Records of locating words and elements:
------------------------------------

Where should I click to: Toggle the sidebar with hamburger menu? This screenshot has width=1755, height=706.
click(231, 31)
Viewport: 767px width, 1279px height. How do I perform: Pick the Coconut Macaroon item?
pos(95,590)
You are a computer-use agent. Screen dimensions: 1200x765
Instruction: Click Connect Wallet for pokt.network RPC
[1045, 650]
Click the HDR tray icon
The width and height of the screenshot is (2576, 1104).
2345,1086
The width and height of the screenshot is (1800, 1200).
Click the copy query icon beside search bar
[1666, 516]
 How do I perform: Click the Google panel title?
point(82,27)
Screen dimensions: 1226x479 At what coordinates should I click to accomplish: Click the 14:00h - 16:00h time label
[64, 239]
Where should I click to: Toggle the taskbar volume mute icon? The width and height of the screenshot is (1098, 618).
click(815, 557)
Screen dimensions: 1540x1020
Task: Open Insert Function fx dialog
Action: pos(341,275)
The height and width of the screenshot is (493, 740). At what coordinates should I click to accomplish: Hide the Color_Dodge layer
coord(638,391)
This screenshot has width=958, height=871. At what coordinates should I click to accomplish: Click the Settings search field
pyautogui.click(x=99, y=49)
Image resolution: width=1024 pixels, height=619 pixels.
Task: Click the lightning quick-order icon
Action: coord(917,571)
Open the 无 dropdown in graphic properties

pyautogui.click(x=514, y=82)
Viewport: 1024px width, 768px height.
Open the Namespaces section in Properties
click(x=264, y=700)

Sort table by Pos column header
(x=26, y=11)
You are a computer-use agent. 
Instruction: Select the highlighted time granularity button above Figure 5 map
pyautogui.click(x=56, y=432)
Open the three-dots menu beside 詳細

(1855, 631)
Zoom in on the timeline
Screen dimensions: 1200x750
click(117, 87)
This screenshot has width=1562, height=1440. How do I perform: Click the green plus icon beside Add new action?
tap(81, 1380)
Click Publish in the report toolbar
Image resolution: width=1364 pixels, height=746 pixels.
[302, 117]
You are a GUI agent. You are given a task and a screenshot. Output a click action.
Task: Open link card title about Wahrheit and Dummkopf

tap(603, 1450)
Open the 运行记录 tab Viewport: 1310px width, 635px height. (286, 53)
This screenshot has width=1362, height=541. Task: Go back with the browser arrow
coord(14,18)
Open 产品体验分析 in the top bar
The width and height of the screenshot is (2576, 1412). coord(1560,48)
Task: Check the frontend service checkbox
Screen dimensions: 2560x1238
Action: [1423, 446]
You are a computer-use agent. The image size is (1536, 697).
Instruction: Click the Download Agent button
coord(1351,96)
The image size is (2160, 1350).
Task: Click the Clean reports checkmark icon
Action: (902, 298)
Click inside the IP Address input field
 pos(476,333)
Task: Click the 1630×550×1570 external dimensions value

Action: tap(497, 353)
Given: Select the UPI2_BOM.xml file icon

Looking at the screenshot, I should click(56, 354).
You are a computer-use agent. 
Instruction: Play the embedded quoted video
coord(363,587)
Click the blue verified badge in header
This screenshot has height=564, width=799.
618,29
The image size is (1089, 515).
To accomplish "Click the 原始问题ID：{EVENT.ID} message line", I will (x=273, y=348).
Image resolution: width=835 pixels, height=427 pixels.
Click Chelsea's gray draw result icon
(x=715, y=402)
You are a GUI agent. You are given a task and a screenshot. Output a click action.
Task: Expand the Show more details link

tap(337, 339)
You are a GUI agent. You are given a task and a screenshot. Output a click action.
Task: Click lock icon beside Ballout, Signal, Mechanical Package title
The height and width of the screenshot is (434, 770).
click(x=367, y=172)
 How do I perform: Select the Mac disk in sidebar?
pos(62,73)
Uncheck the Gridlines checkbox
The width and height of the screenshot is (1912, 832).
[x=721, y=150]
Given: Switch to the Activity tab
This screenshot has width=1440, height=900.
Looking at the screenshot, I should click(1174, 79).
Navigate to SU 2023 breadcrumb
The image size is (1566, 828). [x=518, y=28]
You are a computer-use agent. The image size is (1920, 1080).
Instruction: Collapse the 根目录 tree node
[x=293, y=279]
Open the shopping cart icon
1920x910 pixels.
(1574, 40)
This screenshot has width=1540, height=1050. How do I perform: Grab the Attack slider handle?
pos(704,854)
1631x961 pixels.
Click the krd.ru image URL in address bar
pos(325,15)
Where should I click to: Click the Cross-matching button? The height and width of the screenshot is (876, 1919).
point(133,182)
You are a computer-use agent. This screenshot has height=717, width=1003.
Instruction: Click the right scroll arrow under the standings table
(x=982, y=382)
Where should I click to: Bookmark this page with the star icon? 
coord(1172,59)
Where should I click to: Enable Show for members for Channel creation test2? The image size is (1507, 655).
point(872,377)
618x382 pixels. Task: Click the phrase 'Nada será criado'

------------------------------------

## [Requirement]
Switch each "Where should I click to:" in the data to "Which spot do I click to:" and write out all the data again, leaving everything else as it is.

## [Solution to the exercise]
Which spot do I click to: Toggle the sidebar with hamburger menu? This screenshot has width=1755, height=706.
click(231, 31)
Viewport: 767px width, 1279px height. How do I perform: Pick the Coconut Macaroon item?
pos(95,590)
You are a computer-use agent. Screen dimensions: 1200x765
Instruction: Click Connect Wallet for pokt.network RPC
[1045, 650]
Click the HDR tray icon
The width and height of the screenshot is (2576, 1104).
2345,1086
The width and height of the screenshot is (1800, 1200).
Click the copy query icon beside search bar
[1666, 516]
 How do I perform: Click the Google panel title?
point(82,27)
Screen dimensions: 1226x479 At what coordinates should I click to accomplish: Click the 14:00h - 16:00h time label
[64, 239]
Which spot do I click to: Toggle the taskbar volume mute icon? The width and height of the screenshot is (1098, 618).
click(815, 557)
Screen dimensions: 1540x1020
Task: Open Insert Function fx dialog
Action: pos(341,275)
The height and width of the screenshot is (493, 740). At what coordinates should I click to accomplish: Hide the Color_Dodge layer
coord(638,391)
This screenshot has width=958, height=871. At what coordinates should I click to accomplish: Click the Settings search field
pyautogui.click(x=99, y=49)
Image resolution: width=1024 pixels, height=619 pixels.
Task: Click the lightning quick-order icon
Action: coord(917,571)
Open the 无 dropdown in graphic properties

pyautogui.click(x=514, y=82)
Viewport: 1024px width, 768px height.
Open the Namespaces section in Properties
click(x=264, y=700)

Sort table by Pos column header
(x=26, y=11)
You are a computer-use agent. 
Instruction: Select the highlighted time granularity button above Figure 5 map
pyautogui.click(x=56, y=432)
Open the three-dots menu beside 詳細

(1855, 631)
Zoom in on the timeline
Screen dimensions: 1200x750
click(117, 87)
This screenshot has width=1562, height=1440. How do I perform: Click the green plus icon beside Add new action?
tap(81, 1380)
Click Publish in the report toolbar
Image resolution: width=1364 pixels, height=746 pixels.
[302, 117]
You are a GUI agent. You are given a task and a screenshot. Output a click action.
Task: Open link card title about Wahrheit and Dummkopf

tap(603, 1450)
Open the 运行记录 tab Viewport: 1310px width, 635px height. (286, 53)
This screenshot has width=1362, height=541. Task: Go back with the browser arrow
coord(14,18)
Open 产品体验分析 in the top bar
The width and height of the screenshot is (2576, 1412). coord(1560,48)
Task: Check the frontend service checkbox
Screen dimensions: 2560x1238
Action: [1423, 446]
You are a computer-use agent. The image size is (1536, 697).
Instruction: Click the Download Agent button
coord(1351,96)
The image size is (2160, 1350).
Task: Click the Clean reports checkmark icon
Action: (902, 298)
Click inside the IP Address input field
 pos(476,333)
Task: Click the 1630×550×1570 external dimensions value

Action: tap(497, 353)
Given: Select the UPI2_BOM.xml file icon

Looking at the screenshot, I should click(56, 354).
You are a computer-use agent. 
Instruction: Play the embedded quoted video
coord(363,587)
Click the blue verified badge in header
This screenshot has height=564, width=799.
618,29
The image size is (1089, 515).
To accomplish "Click the 原始问题ID：{EVENT.ID} message line", I will (x=273, y=348).
Image resolution: width=835 pixels, height=427 pixels.
Click Chelsea's gray draw result icon
(x=715, y=402)
You are a GUI agent. You are given a task and a screenshot. Output a click action.
Task: Expand the Show more details link

tap(337, 339)
You are a GUI agent. You are given a task and a screenshot. Output a click action.
Task: Click lock icon beside Ballout, Signal, Mechanical Package title
The height and width of the screenshot is (434, 770).
click(x=367, y=172)
 How do I perform: Select the Mac disk in sidebar?
pos(62,73)
Uncheck the Gridlines checkbox
The width and height of the screenshot is (1912, 832).
[x=721, y=150]
Given: Switch to the Activity tab
This screenshot has width=1440, height=900.
Looking at the screenshot, I should click(1174, 79).
Navigate to SU 2023 breadcrumb
The image size is (1566, 828). [x=518, y=28]
You are a computer-use agent. The image size is (1920, 1080).
Instruction: Collapse the 根目录 tree node
[x=293, y=279]
Open the shopping cart icon
1920x910 pixels.
(1574, 40)
This screenshot has width=1540, height=1050. How do I perform: Grab the Attack slider handle?
pos(704,854)
1631x961 pixels.
Click the krd.ru image URL in address bar
pos(325,15)
Which spot do I click to: Click the Cross-matching button? The height and width of the screenshot is (876, 1919).
point(133,182)
You are a computer-use agent. This screenshot has height=717, width=1003.
Instruction: Click the right scroll arrow under the standings table
(x=982, y=382)
Which spot do I click to: Bookmark this page with the star icon? 
coord(1172,59)
Which spot do I click to: Enable Show for members for Channel creation test2? The image size is (1507, 655).
point(872,377)
618x382 pixels. Task: Click the phrase 'Nada será criado'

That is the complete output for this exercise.